Monitoring and continuous improvement

Guardrails without monitoring are half-finished. Every guardrail trigger is a data point. Track:

  • Trigger rate per layer: a sudden spike in schema violations suggests a prompt regression; a spike in PII detections may indicate a new user pattern or a dataset issue.
  • False positive rate: sample approved outputs and have humans review them to estimate the rate at which the guardrails blocked or flagged valid content. High false positive rates degrade user experience.
  • Coverage gaps: regularly red-team your system by sending adversarial inputs designed to bypass each layer and verify that the guardrail catches them.

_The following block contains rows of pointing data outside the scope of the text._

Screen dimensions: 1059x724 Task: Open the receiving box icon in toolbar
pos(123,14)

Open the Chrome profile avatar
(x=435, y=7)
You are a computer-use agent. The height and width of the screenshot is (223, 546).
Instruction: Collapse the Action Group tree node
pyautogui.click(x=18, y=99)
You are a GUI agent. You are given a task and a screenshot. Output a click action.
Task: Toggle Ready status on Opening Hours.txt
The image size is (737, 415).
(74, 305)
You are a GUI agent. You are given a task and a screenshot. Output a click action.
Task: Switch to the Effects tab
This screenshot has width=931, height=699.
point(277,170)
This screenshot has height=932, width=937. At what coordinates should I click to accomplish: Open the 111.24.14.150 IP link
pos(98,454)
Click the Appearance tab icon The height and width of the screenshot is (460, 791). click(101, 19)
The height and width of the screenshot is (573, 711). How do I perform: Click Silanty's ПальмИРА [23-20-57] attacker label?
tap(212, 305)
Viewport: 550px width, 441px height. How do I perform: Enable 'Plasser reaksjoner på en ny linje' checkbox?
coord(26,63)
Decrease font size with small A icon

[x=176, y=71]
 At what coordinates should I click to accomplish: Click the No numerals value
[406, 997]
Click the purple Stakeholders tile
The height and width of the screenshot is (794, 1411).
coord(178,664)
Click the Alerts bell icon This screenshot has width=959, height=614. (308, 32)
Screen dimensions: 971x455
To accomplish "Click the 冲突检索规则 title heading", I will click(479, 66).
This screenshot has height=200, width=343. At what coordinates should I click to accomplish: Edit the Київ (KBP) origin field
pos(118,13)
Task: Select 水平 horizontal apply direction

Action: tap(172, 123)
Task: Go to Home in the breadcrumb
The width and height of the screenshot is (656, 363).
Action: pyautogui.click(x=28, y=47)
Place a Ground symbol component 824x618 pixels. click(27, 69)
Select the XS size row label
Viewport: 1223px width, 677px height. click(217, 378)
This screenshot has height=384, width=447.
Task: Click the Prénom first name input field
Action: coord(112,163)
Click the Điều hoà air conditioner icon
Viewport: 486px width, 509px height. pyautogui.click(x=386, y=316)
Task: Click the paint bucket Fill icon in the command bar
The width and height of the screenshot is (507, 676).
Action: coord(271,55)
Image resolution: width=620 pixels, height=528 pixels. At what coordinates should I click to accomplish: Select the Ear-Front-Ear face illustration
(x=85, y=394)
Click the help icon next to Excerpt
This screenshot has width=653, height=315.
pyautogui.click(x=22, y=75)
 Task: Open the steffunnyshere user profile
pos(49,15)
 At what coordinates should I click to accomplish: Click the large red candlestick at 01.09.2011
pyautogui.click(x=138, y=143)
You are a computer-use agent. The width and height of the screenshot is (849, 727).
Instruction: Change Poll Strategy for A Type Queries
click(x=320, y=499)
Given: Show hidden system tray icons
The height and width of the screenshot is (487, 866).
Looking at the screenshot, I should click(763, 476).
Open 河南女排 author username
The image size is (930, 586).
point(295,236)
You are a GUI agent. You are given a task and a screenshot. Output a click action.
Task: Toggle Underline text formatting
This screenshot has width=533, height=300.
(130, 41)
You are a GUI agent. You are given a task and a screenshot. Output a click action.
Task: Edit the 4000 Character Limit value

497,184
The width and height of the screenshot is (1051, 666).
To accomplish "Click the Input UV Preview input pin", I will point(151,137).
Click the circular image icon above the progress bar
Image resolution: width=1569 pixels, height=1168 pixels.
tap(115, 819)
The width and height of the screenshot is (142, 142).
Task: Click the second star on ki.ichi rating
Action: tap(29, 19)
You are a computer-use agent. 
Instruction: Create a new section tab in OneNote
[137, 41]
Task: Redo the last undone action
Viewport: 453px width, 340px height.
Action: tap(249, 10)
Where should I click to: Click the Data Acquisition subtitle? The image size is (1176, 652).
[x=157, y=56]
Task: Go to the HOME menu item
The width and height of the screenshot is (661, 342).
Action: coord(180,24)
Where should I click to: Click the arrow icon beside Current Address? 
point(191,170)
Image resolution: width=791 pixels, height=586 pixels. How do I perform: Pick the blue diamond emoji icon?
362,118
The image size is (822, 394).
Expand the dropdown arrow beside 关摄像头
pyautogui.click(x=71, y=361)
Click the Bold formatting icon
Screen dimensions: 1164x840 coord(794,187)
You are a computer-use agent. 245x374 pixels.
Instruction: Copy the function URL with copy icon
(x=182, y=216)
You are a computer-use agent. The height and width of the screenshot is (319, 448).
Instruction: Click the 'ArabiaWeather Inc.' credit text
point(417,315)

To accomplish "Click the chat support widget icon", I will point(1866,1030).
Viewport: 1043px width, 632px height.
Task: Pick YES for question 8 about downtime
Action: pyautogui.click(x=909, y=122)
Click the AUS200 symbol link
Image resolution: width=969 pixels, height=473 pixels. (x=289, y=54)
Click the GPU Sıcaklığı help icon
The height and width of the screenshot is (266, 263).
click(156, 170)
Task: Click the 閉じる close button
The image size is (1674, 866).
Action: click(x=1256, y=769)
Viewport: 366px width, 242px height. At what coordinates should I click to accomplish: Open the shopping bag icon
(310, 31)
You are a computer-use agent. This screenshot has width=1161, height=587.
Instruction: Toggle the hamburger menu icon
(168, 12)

Set up structured logging so each guardrail decision is queryable:

import structlog

log = structlog.get_logger()

def log_guardrail_decision(
    session_id: str,
    layer: str,
    passed: bool,
    violation_type: str | None,
    confidence: float | None,
    latency_ms: float,
) -> None:
    log.info(
        "guardrail_decision",
        session_id=session_id,
        layer=layer,
        passed=passed,
        violation_type=violation_type,
        confidence=confidence,
        latency_ms=latency_ms,
    )

Feed this log into your observability stack (Datadog, Grafana, or Cloud Logging) and alert on trigger rate anomalies. A 10× spike in classifier triggers at 2 AM is worth waking someone up for.

The final point worth emphasising: guardrails are not a substitute for responsible design decisions upstream. Choosing an appropriate model, writing clear system prompts, scoping the use case narrowly, and giving the model access only to the data it needs are all decisions that reduce the load on your guardrail layer. Guardrails exist for the residual risk that remains after good design—not as a cleanup crew for a poorly constrained system.